Do not let the external difficulties put you off, dear children; do not be upset by the obstacle of the growing paganism of public life. Do not let yourselves be misled by the manufacturer of errors and unhealthy theories, those deplorable trends not of increase but of decomposition and of corruption of the religious life: currents of thought which hold that since redemption belongs to the sphere of supernatural grace, and is therefore exclusively the work of God, there is no need for us to cooperate on earth. Oh lamentable ignorance of the work of God! Professing themselves to be wise they became fools (Romans 1:22).

As if the first efficacy of grace were not to cooperate with our sincere efforts to fulfil every day the commandments of God, as individuals and as members of society; as if for the last two thousand years there had not lived nor persevered in the soul of the Church the sense of the collective responsibility of all for all; so that souls were moved and are moved even to heroic charity, the souls of the monks who cultivated the land, those who freed slaves, those who healed the sick, those who spread the faith, civilization and science to all ages and all peoples, to create social conditions which alone are capable of making possible and feasible for all a life worthy of a man and of a Christian. But you, who are conscious and convinced of this sacred responsibility, must not ever be satisfied with this widespread public mediocrity, in which the majority of men cannot, except by heroic acts of virtue, observe the divine precepts which are always and in all cases inviolable.

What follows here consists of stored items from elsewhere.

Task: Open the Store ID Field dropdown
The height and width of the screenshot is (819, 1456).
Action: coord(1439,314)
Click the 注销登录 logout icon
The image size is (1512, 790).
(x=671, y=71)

If between the ideal and its realization there appears even now an evident lack of proportion; if there have been failures, common indeed to all human activity, if divergencies of view arose on the way followed or to be followed, all this should not make you depressed or slow up your step or give rise to lamentations or recriminations; nor can it make you forget the consoling fact that the inspired message of the Pope of Rerum Novarum sent forth a living and clear stream of strong social sense, sincere and disinterested; a stream which if it be now partly perhaps covered by a landslide of divergent and overpowering events, to-morrow, when the ruin of this world hurricane is cleared, at the outset of that reconstruction of a new social order, which is a desire worthy of God and of man, will infuse new courage and a new wave of profusion and growth in the garden of human culture.

Keep burning the noble flame of a brotherly social spirit which fifty years ago, was rekindled in the hearts of your fathers by the luminous and illuminating torch of the words of Leo XIII; do not allow or permit it to lack for nourishment; let it flare up through your homage; and not die, quenched by an unworthy, timid, cautious inaction in face of the needs of the poor among our brethren, or overcome by the dust and dirt carried by the whirlwind of the anti-Christian or non-Christian spirit. Nourish it, keep it alive, increase it; make this flame burn more brightly: carry it wherever a groan of suffering, a lament of misery, a cry of pain reaches you; feed it ever more with the beat of a love drawn from the Heart of your Redeemer, to which the month that now begins is consecrated.

Go to that divine Heart meek and humble, refuge of all comfort in the fatigue and responsibility of the active life; it is the Heart of Him who to every act genuine and pure done in His name and in His spirit, in favor of the suffering, the hard-pressed, of those abandoned by the world, or those deprived of all goods and fortune, has promised the eternal reward of the blessed: you blessed of my Father! What you have done to the least of my brethren, you have done it to me!